Work item ->
Everything from the line containing "Given: Open carriedesigns" through the last line of the data below should be given again exactly, both end lines included and nothing more.

Recorded information ->
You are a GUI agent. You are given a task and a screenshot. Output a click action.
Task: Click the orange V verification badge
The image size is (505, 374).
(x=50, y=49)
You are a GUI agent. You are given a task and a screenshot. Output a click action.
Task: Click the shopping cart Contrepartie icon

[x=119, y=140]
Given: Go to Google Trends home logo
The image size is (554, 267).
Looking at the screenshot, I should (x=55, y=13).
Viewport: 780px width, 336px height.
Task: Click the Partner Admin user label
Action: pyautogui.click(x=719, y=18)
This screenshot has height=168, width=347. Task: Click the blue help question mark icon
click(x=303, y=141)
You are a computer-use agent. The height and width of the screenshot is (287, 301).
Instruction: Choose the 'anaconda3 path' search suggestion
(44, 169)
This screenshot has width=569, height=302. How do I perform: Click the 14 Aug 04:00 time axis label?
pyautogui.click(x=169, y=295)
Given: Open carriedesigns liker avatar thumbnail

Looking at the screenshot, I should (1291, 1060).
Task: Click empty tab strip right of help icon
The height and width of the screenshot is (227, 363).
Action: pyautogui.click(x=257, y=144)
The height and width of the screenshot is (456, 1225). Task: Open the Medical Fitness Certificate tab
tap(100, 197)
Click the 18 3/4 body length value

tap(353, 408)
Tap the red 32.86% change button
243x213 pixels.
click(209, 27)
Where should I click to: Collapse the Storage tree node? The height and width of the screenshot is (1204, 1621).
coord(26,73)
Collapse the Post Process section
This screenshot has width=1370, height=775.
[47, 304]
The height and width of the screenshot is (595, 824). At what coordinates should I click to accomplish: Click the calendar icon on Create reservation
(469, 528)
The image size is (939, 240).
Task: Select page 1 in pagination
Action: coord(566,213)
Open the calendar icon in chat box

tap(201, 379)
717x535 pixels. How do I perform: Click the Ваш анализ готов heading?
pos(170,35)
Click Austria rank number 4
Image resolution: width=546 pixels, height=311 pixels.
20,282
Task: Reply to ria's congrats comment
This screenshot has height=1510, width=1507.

Expected output ->
Given: Open carriedesigns liker avatar thumbnail

Looking at the screenshot, I should (1291, 1060).
Task: Click empty tab strip right of help icon
The height and width of the screenshot is (227, 363).
Action: pyautogui.click(x=257, y=144)
The height and width of the screenshot is (456, 1225). Task: Open the Medical Fitness Certificate tab
tap(100, 197)
Click the 18 3/4 body length value

tap(353, 408)
Tap the red 32.86% change button
243x213 pixels.
click(209, 27)
Where should I click to: Collapse the Storage tree node? The height and width of the screenshot is (1204, 1621).
coord(26,73)
Collapse the Post Process section
This screenshot has width=1370, height=775.
[47, 304]
The height and width of the screenshot is (595, 824). At what coordinates should I click to accomplish: Click the calendar icon on Create reservation
(469, 528)
The image size is (939, 240).
Task: Select page 1 in pagination
Action: coord(566,213)
Open the calendar icon in chat box

tap(201, 379)
717x535 pixels. How do I perform: Click the Ваш анализ готов heading?
pos(170,35)
Click Austria rank number 4
Image resolution: width=546 pixels, height=311 pixels.
20,282
Task: Reply to ria's congrats comment
This screenshot has height=1510, width=1507.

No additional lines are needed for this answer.